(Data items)
———

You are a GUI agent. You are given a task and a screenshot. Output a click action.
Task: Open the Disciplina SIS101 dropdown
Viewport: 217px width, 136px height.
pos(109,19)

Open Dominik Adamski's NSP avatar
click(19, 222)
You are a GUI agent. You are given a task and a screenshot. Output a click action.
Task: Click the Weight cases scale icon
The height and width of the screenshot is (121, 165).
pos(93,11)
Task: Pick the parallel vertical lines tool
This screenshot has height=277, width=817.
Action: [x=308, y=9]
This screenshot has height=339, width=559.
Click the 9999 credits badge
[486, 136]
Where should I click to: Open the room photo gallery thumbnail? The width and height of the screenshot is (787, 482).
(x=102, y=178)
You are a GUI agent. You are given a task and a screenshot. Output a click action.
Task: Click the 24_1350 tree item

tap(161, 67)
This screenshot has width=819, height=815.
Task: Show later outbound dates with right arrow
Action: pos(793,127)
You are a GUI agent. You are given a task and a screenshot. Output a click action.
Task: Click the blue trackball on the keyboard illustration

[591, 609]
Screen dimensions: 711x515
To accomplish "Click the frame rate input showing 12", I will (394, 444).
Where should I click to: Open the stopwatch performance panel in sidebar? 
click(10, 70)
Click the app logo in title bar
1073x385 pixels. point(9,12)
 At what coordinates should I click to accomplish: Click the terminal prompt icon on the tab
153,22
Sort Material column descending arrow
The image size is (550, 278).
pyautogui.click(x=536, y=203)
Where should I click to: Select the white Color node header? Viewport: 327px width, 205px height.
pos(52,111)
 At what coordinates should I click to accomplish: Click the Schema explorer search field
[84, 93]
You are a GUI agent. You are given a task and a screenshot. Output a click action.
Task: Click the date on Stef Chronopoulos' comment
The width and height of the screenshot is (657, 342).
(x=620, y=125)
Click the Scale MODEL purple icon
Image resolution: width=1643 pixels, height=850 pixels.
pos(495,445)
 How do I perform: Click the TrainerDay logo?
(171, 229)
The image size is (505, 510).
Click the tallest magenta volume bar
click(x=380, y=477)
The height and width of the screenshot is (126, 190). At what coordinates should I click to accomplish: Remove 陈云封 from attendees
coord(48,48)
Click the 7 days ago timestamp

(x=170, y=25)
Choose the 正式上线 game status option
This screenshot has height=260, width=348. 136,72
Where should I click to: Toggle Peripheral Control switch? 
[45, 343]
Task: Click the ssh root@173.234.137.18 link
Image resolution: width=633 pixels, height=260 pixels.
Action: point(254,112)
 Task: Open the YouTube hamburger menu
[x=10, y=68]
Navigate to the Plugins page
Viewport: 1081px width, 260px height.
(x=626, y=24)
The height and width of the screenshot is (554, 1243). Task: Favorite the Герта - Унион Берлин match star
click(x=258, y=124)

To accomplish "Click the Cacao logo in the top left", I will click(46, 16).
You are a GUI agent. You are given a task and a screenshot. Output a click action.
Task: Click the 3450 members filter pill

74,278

———

Work order.
Where the line containing "Choose the 正式上线 game status option" appears in the records above, begin there and print every line through the last, exactly and with nothing else.

Solution to the problem.
Choose the 正式上线 game status option
This screenshot has height=260, width=348. 136,72
Where should I click to: Toggle Peripheral Control switch? 
[45, 343]
Task: Click the ssh root@173.234.137.18 link
Image resolution: width=633 pixels, height=260 pixels.
Action: point(254,112)
 Task: Open the YouTube hamburger menu
[x=10, y=68]
Navigate to the Plugins page
Viewport: 1081px width, 260px height.
(x=626, y=24)
The height and width of the screenshot is (554, 1243). Task: Favorite the Герта - Унион Берлин match star
click(x=258, y=124)

To accomplish "Click the Cacao logo in the top left", I will click(46, 16).
You are a GUI agent. You are given a task and a screenshot. Output a click action.
Task: Click the 3450 members filter pill

74,278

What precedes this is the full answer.